Ci appelliamo al senso di umanità che noi tocchiamo con mano quotidianamente e chiediamo a tutti di ricordarsi che oggi più che mai è necessario restare umani. Simone Weil dice che «Ogni volta che facciamo veramente attenzione, distruggiamo una parte di male che è in noi stessi».

Emme vive in una baracca con sei persone, tra cui due fratellini di 3 e 8 anni. Oggi ha chiamato chiedendoci se stessimo bene.
Questo chiediamo oggi a voi, quando la quarantena sarà finita, voi vi chiederete come sta Emme?

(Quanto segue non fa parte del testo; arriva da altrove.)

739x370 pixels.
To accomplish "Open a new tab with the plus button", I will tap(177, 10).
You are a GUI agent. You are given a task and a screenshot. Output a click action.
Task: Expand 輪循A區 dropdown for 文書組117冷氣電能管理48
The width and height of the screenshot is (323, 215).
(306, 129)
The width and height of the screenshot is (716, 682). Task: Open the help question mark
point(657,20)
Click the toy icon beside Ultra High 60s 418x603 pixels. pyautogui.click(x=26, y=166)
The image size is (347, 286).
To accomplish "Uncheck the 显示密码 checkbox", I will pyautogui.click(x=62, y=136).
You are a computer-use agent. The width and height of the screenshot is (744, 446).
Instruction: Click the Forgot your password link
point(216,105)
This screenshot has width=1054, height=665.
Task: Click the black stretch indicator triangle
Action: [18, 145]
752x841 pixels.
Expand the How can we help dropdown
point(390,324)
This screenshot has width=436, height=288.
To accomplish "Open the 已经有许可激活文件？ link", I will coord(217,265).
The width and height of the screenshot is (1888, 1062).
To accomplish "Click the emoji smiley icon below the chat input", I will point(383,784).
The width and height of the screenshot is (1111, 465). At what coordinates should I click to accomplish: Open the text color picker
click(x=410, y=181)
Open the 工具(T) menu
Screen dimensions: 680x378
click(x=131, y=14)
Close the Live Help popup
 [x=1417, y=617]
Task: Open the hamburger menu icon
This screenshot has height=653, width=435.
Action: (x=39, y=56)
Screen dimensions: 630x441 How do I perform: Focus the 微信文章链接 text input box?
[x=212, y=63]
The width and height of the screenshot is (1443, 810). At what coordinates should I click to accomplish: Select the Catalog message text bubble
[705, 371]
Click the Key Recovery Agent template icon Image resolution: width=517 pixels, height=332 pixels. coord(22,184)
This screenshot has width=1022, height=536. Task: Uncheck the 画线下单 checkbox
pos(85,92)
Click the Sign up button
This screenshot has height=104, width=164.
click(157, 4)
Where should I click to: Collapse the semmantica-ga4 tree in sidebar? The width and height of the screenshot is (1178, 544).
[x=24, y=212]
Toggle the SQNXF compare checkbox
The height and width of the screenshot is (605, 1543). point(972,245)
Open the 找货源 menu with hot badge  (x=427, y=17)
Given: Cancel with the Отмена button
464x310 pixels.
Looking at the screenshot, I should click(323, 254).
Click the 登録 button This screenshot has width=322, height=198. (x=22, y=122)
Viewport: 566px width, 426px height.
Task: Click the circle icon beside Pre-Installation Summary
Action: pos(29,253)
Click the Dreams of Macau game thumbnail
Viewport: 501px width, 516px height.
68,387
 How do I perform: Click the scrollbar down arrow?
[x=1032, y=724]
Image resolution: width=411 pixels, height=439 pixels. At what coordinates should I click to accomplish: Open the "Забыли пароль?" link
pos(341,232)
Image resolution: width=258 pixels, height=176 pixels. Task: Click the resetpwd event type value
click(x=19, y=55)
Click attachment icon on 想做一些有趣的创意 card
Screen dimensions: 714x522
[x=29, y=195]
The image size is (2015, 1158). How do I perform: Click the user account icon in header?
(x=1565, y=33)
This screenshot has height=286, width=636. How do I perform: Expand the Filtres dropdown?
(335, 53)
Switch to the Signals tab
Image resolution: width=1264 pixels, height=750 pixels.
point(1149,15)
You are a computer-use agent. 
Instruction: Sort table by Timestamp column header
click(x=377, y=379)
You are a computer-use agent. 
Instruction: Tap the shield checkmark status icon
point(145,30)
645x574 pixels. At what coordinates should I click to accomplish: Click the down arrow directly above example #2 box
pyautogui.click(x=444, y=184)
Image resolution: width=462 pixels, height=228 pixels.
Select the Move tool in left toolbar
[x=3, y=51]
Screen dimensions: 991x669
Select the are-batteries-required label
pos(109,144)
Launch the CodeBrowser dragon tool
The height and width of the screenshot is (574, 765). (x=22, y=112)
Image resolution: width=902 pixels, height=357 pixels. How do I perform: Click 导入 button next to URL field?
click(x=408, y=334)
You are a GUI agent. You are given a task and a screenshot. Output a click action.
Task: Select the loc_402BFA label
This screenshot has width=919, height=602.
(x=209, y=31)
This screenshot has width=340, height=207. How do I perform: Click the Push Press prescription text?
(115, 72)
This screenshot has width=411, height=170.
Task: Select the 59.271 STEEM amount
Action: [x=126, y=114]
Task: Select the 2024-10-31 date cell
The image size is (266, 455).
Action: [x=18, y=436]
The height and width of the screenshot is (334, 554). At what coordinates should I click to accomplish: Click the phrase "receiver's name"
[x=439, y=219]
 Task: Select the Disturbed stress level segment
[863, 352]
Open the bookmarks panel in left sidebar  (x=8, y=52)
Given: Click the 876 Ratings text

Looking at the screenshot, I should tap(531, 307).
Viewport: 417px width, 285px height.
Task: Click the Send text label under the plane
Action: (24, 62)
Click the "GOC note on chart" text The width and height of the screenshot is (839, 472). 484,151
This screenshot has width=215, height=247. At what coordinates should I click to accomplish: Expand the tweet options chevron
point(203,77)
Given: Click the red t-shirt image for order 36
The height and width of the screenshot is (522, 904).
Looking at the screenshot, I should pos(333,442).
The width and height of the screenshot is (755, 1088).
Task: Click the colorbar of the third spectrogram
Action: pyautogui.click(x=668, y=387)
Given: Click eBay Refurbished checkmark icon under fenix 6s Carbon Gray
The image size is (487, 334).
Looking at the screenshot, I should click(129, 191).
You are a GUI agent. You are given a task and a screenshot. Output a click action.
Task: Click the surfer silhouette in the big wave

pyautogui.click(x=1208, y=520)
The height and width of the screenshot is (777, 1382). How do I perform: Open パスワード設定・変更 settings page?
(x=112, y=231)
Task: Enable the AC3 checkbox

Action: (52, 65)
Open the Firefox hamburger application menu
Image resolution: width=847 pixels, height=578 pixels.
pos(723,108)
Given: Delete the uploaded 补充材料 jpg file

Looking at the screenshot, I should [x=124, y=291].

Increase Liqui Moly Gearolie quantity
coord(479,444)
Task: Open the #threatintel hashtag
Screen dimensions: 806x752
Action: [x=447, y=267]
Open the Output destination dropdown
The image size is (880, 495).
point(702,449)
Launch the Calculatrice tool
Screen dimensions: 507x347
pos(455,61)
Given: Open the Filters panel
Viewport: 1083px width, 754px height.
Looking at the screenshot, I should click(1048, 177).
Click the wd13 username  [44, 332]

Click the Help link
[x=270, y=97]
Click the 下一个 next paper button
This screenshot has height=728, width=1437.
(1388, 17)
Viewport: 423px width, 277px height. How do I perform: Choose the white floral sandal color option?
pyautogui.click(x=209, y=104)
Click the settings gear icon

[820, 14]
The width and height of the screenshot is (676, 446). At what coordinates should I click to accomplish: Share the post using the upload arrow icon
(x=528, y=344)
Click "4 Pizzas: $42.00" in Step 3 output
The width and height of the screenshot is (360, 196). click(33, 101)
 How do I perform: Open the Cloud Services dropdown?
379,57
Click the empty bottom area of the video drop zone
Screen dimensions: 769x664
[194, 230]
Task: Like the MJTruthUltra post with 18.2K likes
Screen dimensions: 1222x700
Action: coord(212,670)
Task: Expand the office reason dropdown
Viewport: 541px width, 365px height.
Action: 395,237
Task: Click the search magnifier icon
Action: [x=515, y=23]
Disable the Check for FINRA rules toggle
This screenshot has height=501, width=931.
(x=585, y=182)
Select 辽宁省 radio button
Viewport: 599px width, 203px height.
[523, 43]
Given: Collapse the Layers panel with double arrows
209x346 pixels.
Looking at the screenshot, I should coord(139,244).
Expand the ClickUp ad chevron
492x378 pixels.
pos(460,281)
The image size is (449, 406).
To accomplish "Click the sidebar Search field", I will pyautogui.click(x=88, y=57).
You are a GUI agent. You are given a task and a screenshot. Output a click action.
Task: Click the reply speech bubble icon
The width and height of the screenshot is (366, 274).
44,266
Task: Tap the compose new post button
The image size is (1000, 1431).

Gli operatori dell’Arpjtetto onlus

 

 

 

 

 

 

L’Arpjtetto Onlus è un’organizzazione di volontariato che dal 1953 opera a Roma nel quartiere Ostiense per garantire a donne, minori e giovani in condizioni di disagio l’opportunità di diventare protagonisti responsabili del proprio futuro, all’interno della propria comunità.
Il Centro Diurno “Gli Scatenati”, è un progetto dove minori segnalati dall’autorità giudiziaria o destinatari di provvedimenti emessi dal Tribunale dei Minori svolgono attività educative, didattiche, laboratoriali e ludiche come misura alternativa al carcere.